Material for the task:
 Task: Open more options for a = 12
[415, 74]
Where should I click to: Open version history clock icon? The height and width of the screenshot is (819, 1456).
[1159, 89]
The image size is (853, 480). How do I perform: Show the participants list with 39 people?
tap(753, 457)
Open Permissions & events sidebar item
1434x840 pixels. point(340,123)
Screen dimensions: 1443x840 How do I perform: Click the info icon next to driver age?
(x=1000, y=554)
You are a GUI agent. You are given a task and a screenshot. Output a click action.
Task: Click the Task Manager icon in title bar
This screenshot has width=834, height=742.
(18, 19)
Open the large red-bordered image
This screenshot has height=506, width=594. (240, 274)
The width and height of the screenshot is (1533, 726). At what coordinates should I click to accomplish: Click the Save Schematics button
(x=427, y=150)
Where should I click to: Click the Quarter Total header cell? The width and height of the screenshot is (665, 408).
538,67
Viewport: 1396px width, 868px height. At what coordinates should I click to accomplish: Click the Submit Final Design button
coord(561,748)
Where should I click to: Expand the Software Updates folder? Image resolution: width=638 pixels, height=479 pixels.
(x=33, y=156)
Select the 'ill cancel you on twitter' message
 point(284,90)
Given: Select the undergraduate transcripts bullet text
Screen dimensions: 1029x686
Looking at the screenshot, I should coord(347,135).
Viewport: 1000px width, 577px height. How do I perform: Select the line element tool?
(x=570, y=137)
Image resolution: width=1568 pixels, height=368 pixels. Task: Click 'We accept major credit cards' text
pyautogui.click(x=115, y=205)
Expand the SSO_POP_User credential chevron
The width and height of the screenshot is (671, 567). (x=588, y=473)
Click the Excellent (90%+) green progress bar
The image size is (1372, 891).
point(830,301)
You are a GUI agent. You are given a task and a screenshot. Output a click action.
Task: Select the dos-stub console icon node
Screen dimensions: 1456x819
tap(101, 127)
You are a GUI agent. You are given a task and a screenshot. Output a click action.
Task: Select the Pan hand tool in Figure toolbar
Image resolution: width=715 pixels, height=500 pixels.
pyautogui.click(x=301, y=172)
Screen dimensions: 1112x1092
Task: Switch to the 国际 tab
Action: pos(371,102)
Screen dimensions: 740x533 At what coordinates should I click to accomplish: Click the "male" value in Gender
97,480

Task details: Please copy word for word the records from the line containing "Select the 'ill" through the end of the records, inclusive.

Exercise result:
Select the 'ill cancel you on twitter' message
 point(284,90)
Given: Select the undergraduate transcripts bullet text
Screen dimensions: 1029x686
Looking at the screenshot, I should coord(347,135).
Viewport: 1000px width, 577px height. How do I perform: Select the line element tool?
(x=570, y=137)
Image resolution: width=1568 pixels, height=368 pixels. Task: Click 'We accept major credit cards' text
pyautogui.click(x=115, y=205)
Expand the SSO_POP_User credential chevron
The width and height of the screenshot is (671, 567). (x=588, y=473)
Click the Excellent (90%+) green progress bar
The image size is (1372, 891).
point(830,301)
You are a GUI agent. You are given a task and a screenshot. Output a click action.
Task: Select the dos-stub console icon node
Screen dimensions: 1456x819
tap(101, 127)
You are a GUI agent. You are given a task and a screenshot. Output a click action.
Task: Select the Pan hand tool in Figure toolbar
Image resolution: width=715 pixels, height=500 pixels.
pyautogui.click(x=301, y=172)
Screen dimensions: 1112x1092
Task: Switch to the 国际 tab
Action: pos(371,102)
Screen dimensions: 740x533 At what coordinates should I click to accomplish: Click the "male" value in Gender
97,480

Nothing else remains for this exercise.